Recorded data
============================================================

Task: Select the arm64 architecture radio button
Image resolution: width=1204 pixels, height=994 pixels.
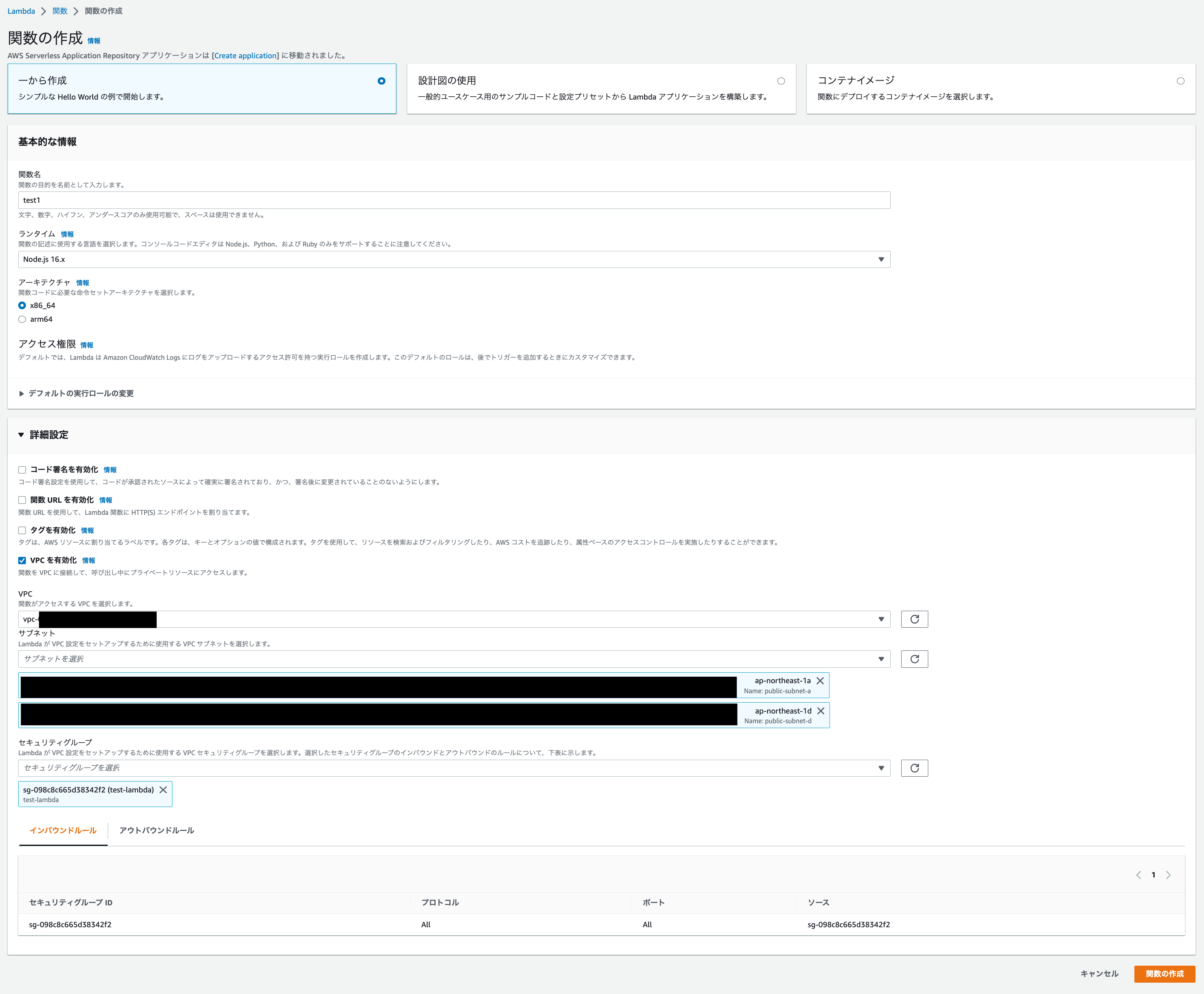Action: pos(22,319)
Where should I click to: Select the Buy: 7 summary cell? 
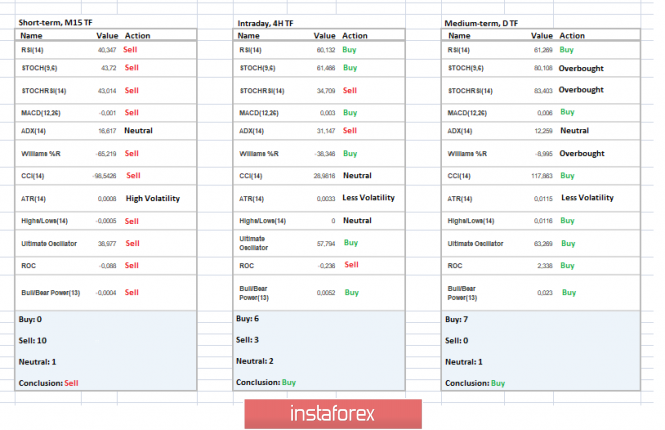coord(456,319)
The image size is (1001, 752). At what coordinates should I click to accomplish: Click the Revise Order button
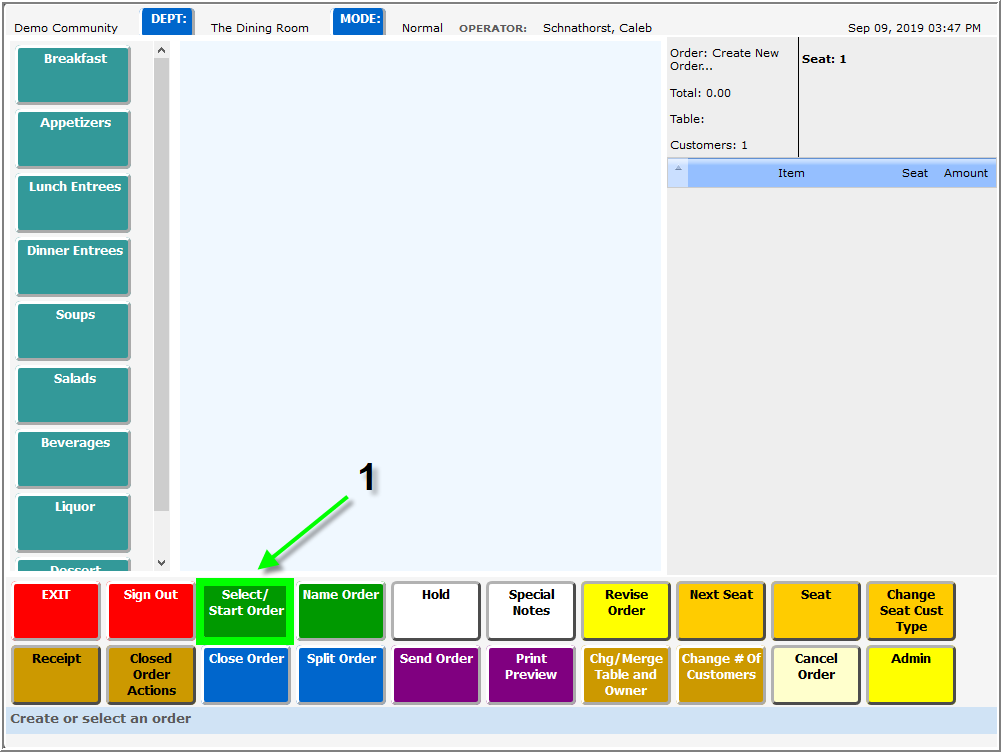(626, 610)
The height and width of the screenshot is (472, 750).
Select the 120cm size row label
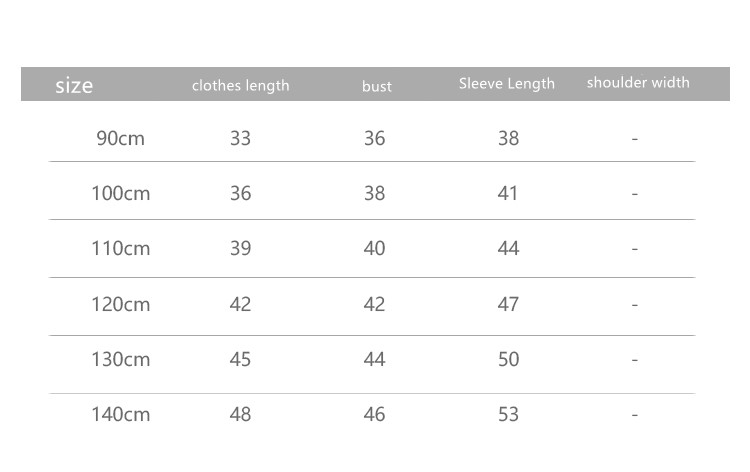point(121,304)
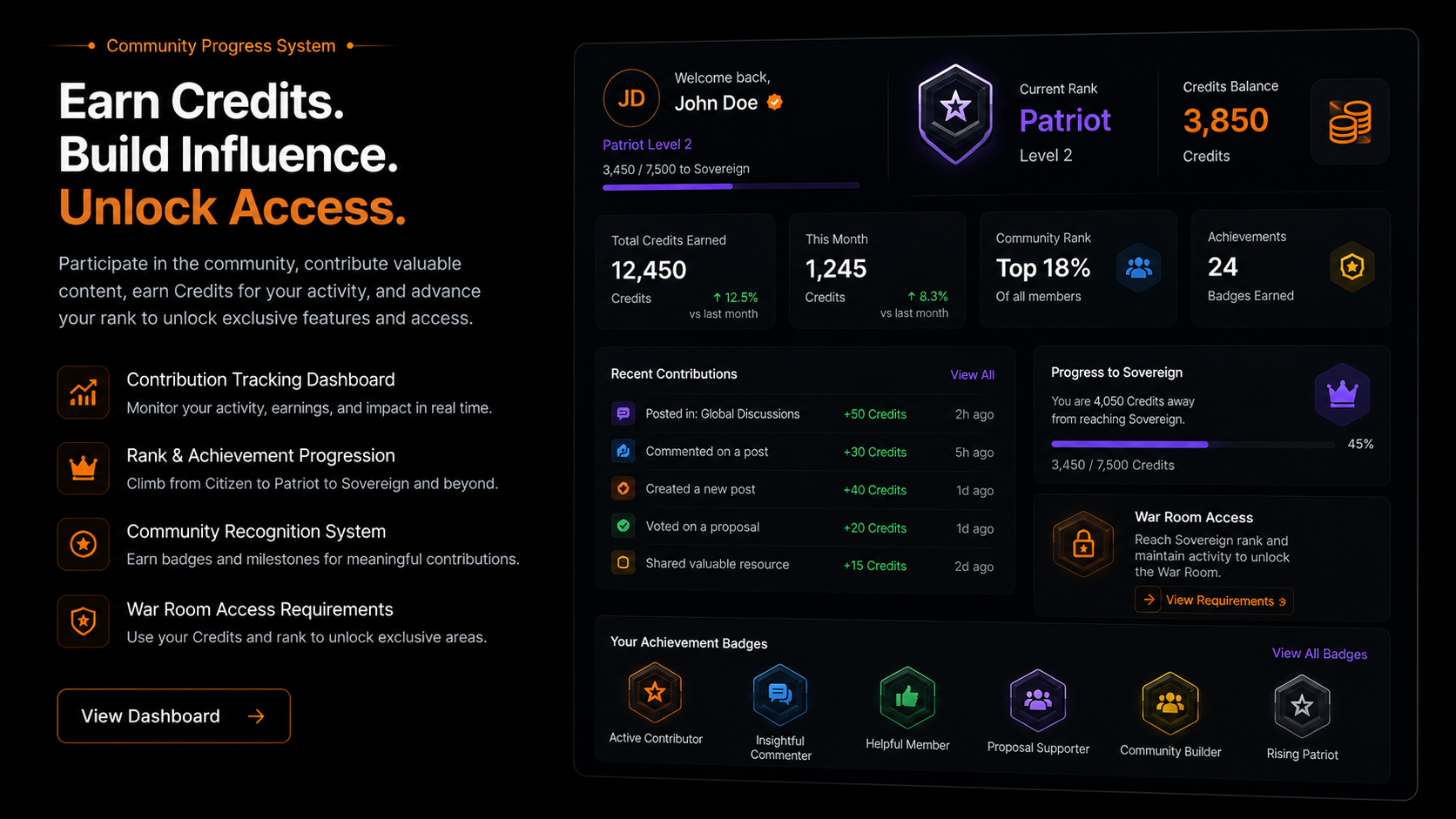
Task: Open View All recent contributions
Action: (x=972, y=375)
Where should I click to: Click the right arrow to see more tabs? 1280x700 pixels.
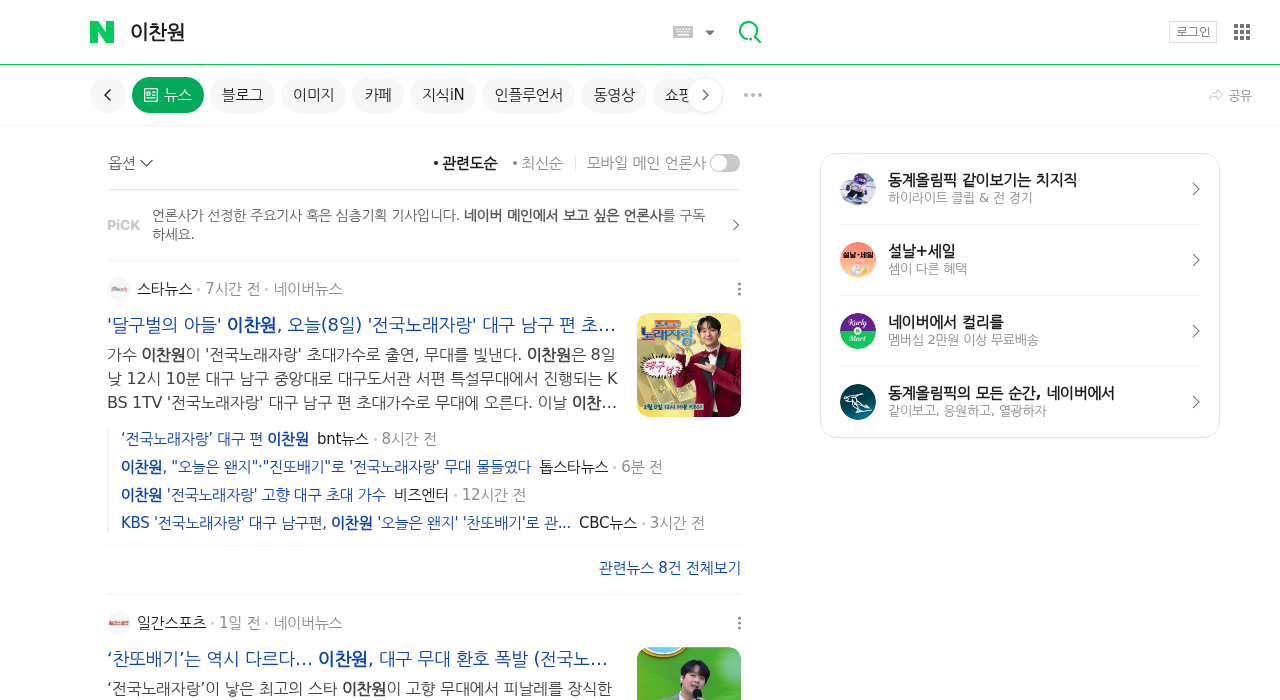[706, 95]
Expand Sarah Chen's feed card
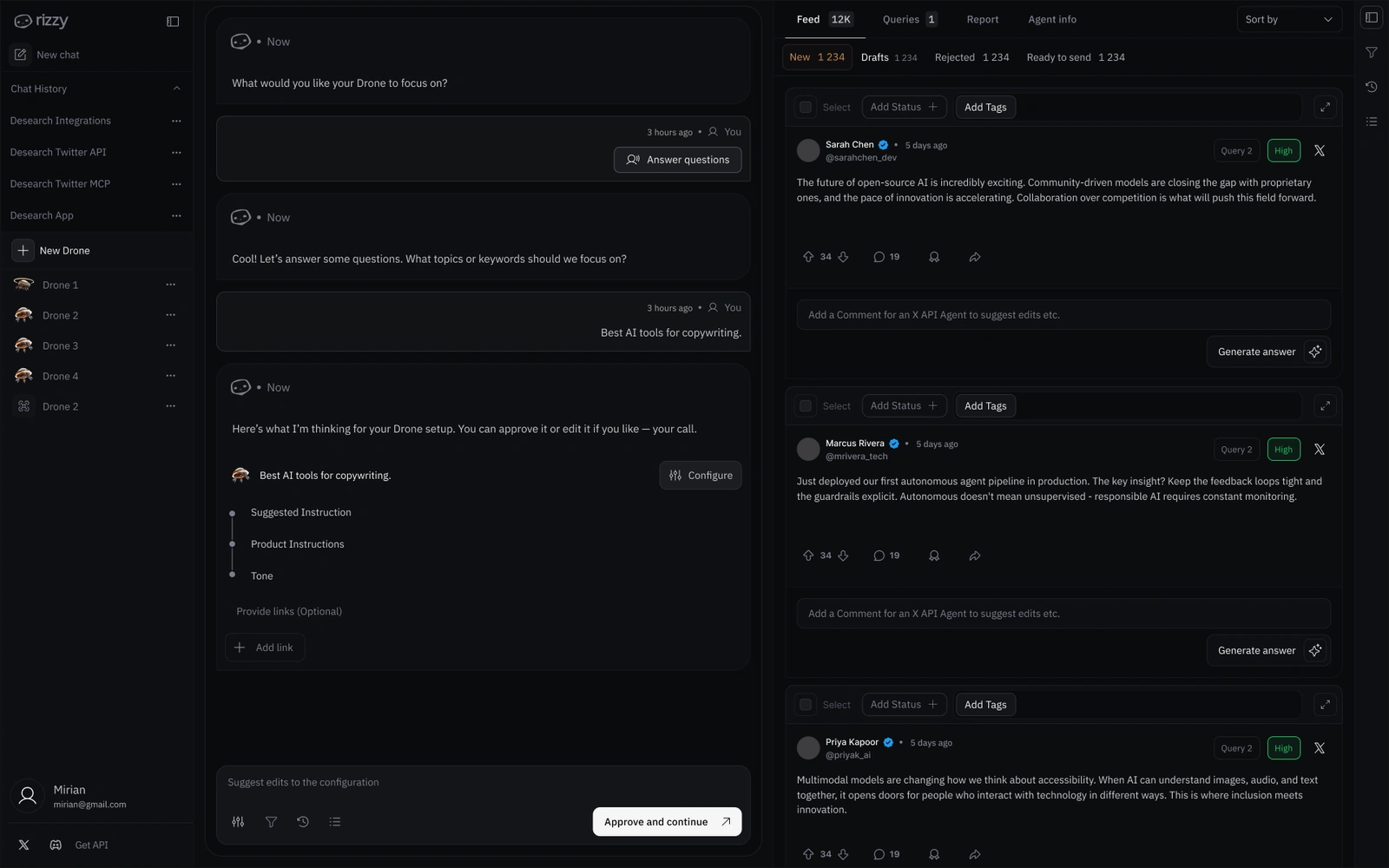The image size is (1389, 868). [x=1325, y=108]
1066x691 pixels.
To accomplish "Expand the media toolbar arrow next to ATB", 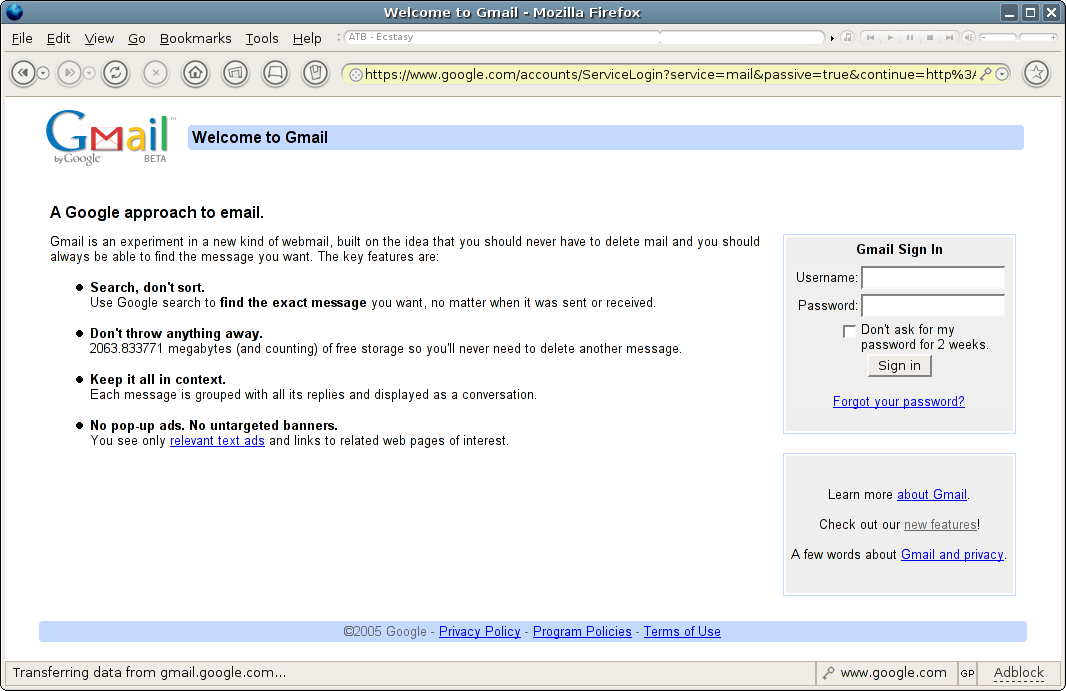I will pyautogui.click(x=832, y=37).
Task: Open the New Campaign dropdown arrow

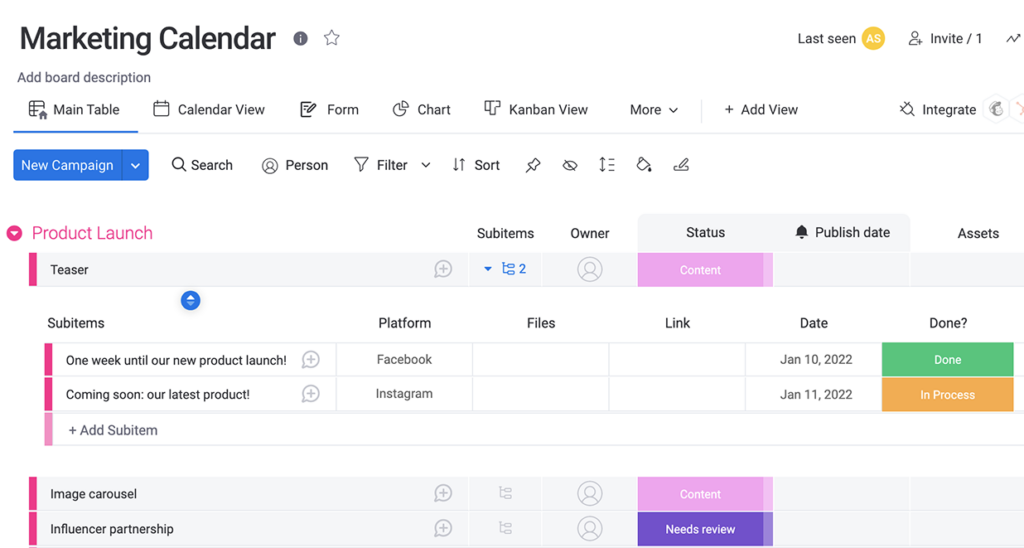Action: coord(136,165)
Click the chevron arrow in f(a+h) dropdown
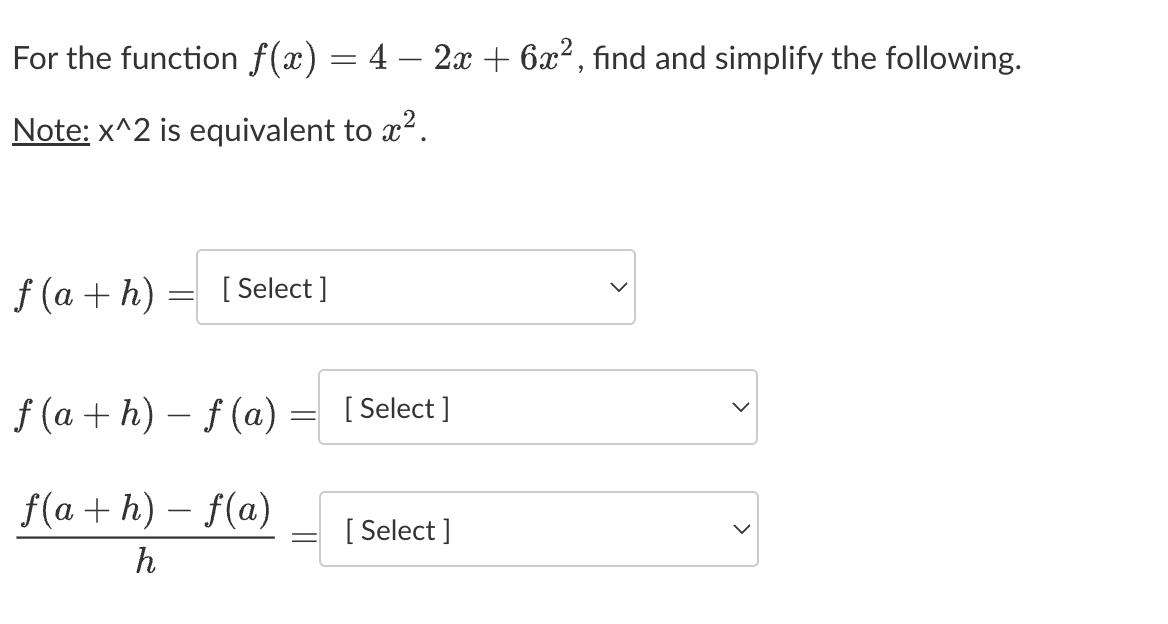Image resolution: width=1168 pixels, height=624 pixels. [x=618, y=287]
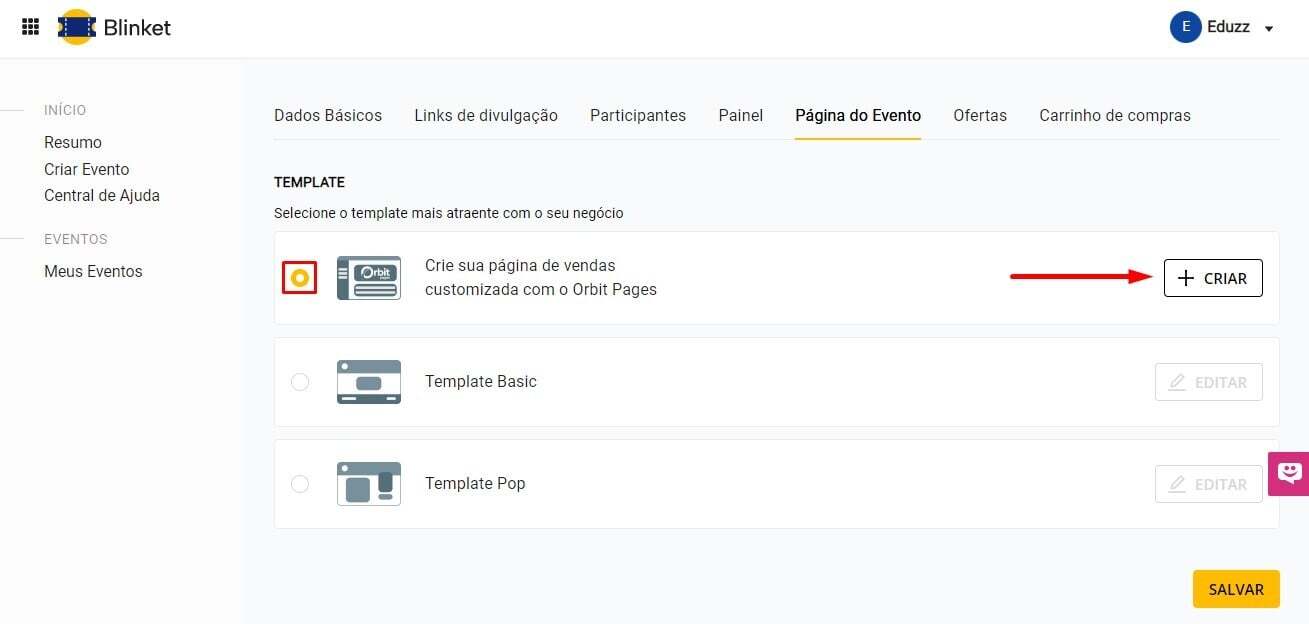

============================================================

* _PROBLEM TO SOLVE_: Can you return the records from the start through the line containing "The image size is (1389, 868).", leaving out the pictures?

* _TASK SOLUTION_:
Task: Select the arm64 architecture radio button
Image resolution: width=1204 pixels, height=994 pixels.
Action: pos(22,319)
Where should I click to: Select the Buy: 7 summary cell? 
coord(456,319)
The image size is (1001, 752). At what coordinates should I click to accomplish: Click the Revise Order button
(626, 610)
The height and width of the screenshot is (472, 750).
Select the 120cm size row label
point(121,304)
Task: Open View All recent contributions
Action: (x=972, y=375)
Where should I click to: Click the right arrow to see more tabs? 1280x700 pixels.
[706, 95]
Expand Sarah Chen's feed card
The image size is (1389, 868). [x=1325, y=108]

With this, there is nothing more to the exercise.